## Instructions to follow
Read through the entries below and copy each line where "computer" turns up.
■ ■ ■
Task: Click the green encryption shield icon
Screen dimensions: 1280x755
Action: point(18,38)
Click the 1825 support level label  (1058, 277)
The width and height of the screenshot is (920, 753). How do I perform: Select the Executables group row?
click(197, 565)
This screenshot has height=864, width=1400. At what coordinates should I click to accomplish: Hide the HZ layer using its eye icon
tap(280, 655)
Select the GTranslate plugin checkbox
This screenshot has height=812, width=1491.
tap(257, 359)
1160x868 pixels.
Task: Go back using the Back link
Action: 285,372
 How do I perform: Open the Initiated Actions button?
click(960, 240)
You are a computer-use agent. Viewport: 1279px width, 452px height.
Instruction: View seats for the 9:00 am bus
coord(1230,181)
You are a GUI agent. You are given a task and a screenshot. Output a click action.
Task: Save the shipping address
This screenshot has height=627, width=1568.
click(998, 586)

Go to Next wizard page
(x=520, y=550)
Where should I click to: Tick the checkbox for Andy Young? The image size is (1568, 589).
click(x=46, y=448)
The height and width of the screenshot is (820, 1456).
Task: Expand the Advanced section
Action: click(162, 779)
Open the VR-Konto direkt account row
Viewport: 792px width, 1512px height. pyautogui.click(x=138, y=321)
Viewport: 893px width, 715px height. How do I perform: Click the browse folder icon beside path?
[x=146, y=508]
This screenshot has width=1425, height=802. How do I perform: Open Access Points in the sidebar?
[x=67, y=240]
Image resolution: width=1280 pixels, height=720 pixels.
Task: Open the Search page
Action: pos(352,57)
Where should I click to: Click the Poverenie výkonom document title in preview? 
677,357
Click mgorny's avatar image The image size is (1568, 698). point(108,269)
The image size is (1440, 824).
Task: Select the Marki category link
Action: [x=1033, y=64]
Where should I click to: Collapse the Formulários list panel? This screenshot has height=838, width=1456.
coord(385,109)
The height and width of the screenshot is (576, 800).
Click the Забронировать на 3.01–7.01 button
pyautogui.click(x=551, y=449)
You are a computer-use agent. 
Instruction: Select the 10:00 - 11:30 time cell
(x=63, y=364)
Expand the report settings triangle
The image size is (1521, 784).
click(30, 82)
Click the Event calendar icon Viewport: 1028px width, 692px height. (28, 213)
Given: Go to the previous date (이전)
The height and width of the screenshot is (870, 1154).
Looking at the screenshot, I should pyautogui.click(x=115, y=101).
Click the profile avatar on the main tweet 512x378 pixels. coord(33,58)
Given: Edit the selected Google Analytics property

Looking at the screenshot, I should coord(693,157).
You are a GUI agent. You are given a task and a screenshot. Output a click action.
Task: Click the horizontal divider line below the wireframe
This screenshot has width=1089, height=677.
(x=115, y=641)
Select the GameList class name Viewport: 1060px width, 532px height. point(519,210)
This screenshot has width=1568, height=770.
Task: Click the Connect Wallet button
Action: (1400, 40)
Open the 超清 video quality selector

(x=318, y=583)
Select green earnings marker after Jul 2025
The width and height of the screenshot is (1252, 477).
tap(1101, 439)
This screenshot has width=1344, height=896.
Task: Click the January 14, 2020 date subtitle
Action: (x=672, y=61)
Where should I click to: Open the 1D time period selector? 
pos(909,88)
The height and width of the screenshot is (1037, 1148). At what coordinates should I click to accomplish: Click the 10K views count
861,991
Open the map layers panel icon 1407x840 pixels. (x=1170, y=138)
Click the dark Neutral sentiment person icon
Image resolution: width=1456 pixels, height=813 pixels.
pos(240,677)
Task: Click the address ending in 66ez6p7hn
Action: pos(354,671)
■ ■ ■
## Exercise output
You are a computer-use agent. Viewport: 1279px width, 452px height.
You are a computer-use agent. 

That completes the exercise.